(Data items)
************
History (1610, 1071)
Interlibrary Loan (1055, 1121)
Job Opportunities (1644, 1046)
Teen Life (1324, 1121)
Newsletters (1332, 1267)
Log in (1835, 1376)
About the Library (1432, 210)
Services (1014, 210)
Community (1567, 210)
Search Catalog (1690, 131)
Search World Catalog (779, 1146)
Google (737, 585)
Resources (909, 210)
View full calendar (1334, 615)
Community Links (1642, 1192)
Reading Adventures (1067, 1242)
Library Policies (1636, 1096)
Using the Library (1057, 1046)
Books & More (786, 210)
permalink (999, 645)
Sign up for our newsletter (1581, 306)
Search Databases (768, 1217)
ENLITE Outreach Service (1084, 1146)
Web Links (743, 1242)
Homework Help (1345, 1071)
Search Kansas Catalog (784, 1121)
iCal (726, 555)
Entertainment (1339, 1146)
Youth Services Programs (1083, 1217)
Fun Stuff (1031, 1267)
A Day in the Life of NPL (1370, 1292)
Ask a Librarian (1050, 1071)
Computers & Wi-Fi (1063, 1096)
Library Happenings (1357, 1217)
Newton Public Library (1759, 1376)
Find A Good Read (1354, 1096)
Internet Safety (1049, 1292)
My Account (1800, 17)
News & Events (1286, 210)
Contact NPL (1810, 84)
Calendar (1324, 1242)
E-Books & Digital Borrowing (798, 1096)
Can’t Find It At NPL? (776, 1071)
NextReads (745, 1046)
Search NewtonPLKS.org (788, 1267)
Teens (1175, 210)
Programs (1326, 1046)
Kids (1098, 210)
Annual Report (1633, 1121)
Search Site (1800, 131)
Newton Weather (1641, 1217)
************
__Exercise__
Could you reproduce, exactly, every line above from the line with "Community Links (1642, 1192)" to the line with "My Account (1800, 17)", and no other line? Both ends count.

__Response area__
Community Links (1642, 1192)
Reading Adventures (1067, 1242)
Library Policies (1636, 1096)
Using the Library (1057, 1046)
Books & More (786, 210)
permalink (999, 645)
Sign up for our newsletter (1581, 306)
Search Databases (768, 1217)
ENLITE Outreach Service (1084, 1146)
Web Links (743, 1242)
Homework Help (1345, 1071)
Search Kansas Catalog (784, 1121)
iCal (726, 555)
Entertainment (1339, 1146)
Youth Services Programs (1083, 1217)
Fun Stuff (1031, 1267)
A Day in the Life of NPL (1370, 1292)
Ask a Librarian (1050, 1071)
Computers & Wi-Fi (1063, 1096)
Library Happenings (1357, 1217)
Newton Public Library (1759, 1376)
Find A Good Read (1354, 1096)
Internet Safety (1049, 1292)
My Account (1800, 17)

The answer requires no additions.